LTV: Denken Sie, dass der Rechtsanwalt der Zukunft programmieren lernen sollte oder sogar können muss?

Tobias Hei­ning: Das glaube ich tatsächlich nicht. Die juristische Materie wird sicher mit fortschreitender Vernetzung und Globalisierung nicht weniger komplex. Man kann daher meiner Meinung nach nicht davon ausgehen, dass die Rechtsanwältinnen und Rechtsanwälte der Zukunft angesichts dieser Entwicklung überhaupt die Kapazität dafür haben werden, on top auch noch Programmieren zu lernen. Ganz zu schweigen davon, dass es schlicht nicht jedermanns oder -fraus individuellem Skillset entspricht, so etwas zu können oder auch nur zu wollen. Wenn wir aber davon ausgehen, dass auch in Zukunft noch viele hochqualifiziert Juristinnen und Juristen gebraucht werden, dann würde eine solche Voraussetzung den Pool möglicher menschlicher Ressourcen in diesem Bereich drastisch reduzieren. Das können wir uns wohl kaum leisten. Ein Grundverständnis für die Funktionsweise, den Aufbau und die Limitierungen von Softwarelösungen und von Codes wäre allerdings sicherlich hilfreich. Darüber hinaus würde ich erwarten, dass in absehbarer Zeit Lösungen entwickelt werden, die es den Rechtsanwältinnen und Rechtsanwälten der Zukunft ermöglichen, ihrer Kernarbeit nachzugehen, während im Hintergrund des Arbeitsprozesses das Coding quasi mitläuft. Ein sinnhafter Ansatz wäre für mich grundsätzlich eher, auf Komplexitätsreduktion statt auf Komplexitätserhöhung zu setzen.

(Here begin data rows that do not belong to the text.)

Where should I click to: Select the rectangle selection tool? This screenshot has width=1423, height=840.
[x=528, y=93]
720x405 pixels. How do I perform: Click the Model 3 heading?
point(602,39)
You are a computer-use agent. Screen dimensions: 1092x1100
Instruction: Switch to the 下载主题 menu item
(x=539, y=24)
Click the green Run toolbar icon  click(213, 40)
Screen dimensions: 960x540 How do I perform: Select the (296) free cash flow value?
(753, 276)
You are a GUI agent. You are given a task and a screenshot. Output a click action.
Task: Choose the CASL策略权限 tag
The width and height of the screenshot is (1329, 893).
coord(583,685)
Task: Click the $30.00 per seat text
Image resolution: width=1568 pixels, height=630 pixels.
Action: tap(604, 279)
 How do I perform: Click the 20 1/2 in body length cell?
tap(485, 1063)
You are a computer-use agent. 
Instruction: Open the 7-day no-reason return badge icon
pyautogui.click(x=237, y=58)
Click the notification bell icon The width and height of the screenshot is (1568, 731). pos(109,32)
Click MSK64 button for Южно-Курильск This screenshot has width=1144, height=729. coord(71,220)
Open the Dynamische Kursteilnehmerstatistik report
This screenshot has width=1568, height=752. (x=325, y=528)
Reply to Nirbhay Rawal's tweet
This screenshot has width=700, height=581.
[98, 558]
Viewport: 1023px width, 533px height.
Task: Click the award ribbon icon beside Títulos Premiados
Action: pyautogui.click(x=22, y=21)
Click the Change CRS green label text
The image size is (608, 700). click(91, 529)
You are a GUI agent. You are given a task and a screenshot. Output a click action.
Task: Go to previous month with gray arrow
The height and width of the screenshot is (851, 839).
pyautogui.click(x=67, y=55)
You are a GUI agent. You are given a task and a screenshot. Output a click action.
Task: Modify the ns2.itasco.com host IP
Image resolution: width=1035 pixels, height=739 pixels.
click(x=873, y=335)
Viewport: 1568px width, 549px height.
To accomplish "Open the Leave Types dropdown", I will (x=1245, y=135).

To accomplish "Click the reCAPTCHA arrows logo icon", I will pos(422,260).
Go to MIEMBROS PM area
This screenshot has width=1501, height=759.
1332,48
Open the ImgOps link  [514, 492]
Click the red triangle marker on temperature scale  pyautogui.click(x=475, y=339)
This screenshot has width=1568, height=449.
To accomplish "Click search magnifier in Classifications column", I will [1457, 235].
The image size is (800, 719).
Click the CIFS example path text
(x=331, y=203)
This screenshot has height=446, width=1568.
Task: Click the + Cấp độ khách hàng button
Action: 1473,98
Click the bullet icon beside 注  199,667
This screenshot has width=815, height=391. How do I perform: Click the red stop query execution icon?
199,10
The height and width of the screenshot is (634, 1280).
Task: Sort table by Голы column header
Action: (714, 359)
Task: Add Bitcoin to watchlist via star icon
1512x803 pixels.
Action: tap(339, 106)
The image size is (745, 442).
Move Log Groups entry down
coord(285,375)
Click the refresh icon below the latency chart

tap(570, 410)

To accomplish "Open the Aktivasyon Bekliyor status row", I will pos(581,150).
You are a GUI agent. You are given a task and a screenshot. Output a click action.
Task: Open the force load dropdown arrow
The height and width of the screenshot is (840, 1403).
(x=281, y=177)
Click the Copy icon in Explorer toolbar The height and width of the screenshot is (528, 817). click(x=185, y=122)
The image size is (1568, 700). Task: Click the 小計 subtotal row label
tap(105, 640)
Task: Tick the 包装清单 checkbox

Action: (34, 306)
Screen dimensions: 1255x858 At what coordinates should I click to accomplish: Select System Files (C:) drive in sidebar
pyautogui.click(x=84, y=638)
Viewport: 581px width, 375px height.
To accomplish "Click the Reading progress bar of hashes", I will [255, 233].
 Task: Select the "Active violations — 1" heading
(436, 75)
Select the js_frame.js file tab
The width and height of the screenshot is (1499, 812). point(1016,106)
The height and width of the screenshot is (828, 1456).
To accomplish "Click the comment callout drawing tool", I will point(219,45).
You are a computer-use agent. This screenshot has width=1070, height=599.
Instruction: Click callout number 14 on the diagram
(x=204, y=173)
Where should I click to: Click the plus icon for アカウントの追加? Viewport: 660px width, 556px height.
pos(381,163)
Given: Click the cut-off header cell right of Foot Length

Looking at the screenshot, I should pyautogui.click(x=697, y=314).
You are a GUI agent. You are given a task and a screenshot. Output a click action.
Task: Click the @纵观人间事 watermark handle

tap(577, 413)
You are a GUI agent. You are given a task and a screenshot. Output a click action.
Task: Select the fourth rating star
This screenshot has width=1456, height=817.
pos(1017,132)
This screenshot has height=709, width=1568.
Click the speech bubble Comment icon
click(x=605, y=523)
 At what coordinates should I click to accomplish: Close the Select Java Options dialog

LTV: Wie sehen Sie die Zukunft der ELTA? Welche Aufgaben möchten Sie gerne in den nächsten Jahren umsetzen?

Tobias Hei­ning: Ziel ist es vor allem, den ELTA Mitgliedern einen echten Mehrwert bieten zu können. Zunächst gilt es daher einmal, sich Gedanken über die zukünftige organisatorische Ausrichtung der ELTA und deren Leistungen für die Mitglieder zu machen und die Internationalisierung sowie das Wachstum weiter voran zu treiben. Ferner soll die ELTA als eine Expertenorganisation positioniert werden, die die Diskussionsagenda rund um Legal Tech auf europäischer und nationaler Ebene wesentlich mitbestimmt. Dafür möchten wir uns auch auf Ebene strategischer Partnerschaften weiter entwickeln.

LTV: Wie sehen Sie die Diskussion um Legal Tech zur Zeit?

Tobias Hei­ning: Zum Teil noch sehr heterogen, aber trotz manch skeptischer Anmerkung und gelegentlicher Uninformiertheit grundsätzlich eher konstruktiv. Die Qualität und inhaltliche Tendenz der Diskussion hängt natürlich ganz stark davon ab, mit wem man sich dazu austauscht. Mancher möchte sich scheinbar lieber vornehmlich mit Begriffsklärung à la „Was ist eigentlich Legal Tech ganz genau?“ beschäftigen, anstatt sich über die eigenen Handlungsoptionen Gedanken zu machen. Das zeigt, dass wir uns hier immer noch relativ am Anfang der Meinungsbildung befinden. Das Lager der Befürworter ist aber mittlerweile in der Mehrheit. Die meisten haben wohl begriffen, dass sich die Uhr des Rechtsmarkts unabhängig von persönlichen Befindlichkeiten nicht mehr zurückdrehen wird und man irgendwie damit umgehen muss. Bei denen, die diese Veränderung ohnehin positiv sehen und in Chancen denken, erzeugt das eine Art Aufbruchstimmung, um die Möglichkeiten der intelligenten Kombination von Technologie und anwaltlicher Expertise weiter auszuloten.

LTV: Wie wird sich die tägliche Arbeit eines Anwalts Ihrer Meinung nach in 5 und in 20 Jahren verändert haben?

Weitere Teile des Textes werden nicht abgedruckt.